What to Expect Afterward
There’s no recovery period. You can eat, drive, and return to normal activities immediately. The tracer leaves your body naturally over the following 24 to 48 hours, primarily through bile and urine. Drinking extra fluids can help clear it faster. The radiation dose is low, comparable to many standard diagnostic imaging tests.
If you’re breastfeeding, ask your doctor about whether to temporarily pump and discard milk for a short window after the scan.

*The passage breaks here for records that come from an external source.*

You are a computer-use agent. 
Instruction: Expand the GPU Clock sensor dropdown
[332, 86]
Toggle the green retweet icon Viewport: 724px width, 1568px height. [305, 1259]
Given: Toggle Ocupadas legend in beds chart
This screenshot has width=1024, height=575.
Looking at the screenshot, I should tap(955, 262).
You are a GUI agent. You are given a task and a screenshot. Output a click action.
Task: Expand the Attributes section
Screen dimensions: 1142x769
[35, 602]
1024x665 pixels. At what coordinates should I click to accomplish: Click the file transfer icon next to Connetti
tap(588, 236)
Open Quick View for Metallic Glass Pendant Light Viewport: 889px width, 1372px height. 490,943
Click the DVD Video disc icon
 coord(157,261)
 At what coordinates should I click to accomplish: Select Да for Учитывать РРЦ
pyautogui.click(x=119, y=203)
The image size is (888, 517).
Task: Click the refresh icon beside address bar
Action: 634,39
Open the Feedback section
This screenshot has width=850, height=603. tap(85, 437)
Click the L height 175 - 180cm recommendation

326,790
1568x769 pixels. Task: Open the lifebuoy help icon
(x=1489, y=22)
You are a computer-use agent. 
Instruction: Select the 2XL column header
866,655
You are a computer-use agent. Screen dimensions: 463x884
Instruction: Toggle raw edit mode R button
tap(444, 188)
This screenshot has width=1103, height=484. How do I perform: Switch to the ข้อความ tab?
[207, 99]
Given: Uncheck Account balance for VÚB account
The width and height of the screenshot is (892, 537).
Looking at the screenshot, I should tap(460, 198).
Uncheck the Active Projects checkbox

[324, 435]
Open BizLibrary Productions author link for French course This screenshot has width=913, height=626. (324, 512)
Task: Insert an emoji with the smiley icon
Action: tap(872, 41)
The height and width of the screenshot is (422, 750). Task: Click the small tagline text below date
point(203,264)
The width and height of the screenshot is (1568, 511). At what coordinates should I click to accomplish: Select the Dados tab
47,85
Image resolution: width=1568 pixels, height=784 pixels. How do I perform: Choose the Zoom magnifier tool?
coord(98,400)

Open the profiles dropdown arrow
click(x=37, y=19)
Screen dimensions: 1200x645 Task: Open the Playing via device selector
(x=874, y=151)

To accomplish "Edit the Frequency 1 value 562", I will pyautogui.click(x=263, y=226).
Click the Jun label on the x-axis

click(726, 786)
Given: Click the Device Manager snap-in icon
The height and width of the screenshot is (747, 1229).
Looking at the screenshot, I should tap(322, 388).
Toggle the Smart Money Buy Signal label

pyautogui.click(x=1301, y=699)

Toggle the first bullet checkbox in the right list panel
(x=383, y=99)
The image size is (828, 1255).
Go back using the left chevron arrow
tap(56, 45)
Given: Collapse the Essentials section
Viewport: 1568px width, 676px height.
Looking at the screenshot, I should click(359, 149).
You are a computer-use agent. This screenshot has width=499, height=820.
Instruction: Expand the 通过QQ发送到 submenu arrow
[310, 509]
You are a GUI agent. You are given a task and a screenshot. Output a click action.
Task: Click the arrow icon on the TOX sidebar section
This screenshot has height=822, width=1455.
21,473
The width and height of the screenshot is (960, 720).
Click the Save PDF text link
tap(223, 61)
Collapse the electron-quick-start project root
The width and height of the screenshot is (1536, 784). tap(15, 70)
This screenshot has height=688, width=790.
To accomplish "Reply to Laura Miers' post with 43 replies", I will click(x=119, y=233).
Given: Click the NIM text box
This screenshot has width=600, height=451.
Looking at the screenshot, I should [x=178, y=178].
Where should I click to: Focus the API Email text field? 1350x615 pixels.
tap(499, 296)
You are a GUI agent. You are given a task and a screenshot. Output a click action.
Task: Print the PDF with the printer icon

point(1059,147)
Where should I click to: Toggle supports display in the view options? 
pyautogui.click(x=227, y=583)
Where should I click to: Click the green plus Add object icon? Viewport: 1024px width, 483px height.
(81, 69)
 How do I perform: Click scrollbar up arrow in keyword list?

Pregnant women generally should not have this test unless the clinical need clearly outweighs the small radiation exposure to the fetus.
HIDA Scan vs. Other Imaging
Ultrasound is typically the first test ordered for gallbladder symptoms because it’s fast, inexpensive, and radiation-free. It excels at identifying gallstones and gallbladder wall thickening. But ultrasound shows anatomy, not function. It can’t tell you whether bile is actually flowing normally or whether the gallbladder is contracting as it should.
The HIDA scan fills that gap. It’s a functional test, revealing how the biliary system is working in real time rather than what it looks like in a snapshot. CT scans and MRI of the bile ducts (called MRCP) can also visualize the biliary anatomy in detail, but neither measures gallbladder contraction or tracks bile flow the way a hepatobiliary scan does. That’s why a HIDA scan is often ordered after an ultrasound comes back normal but symptoms persist.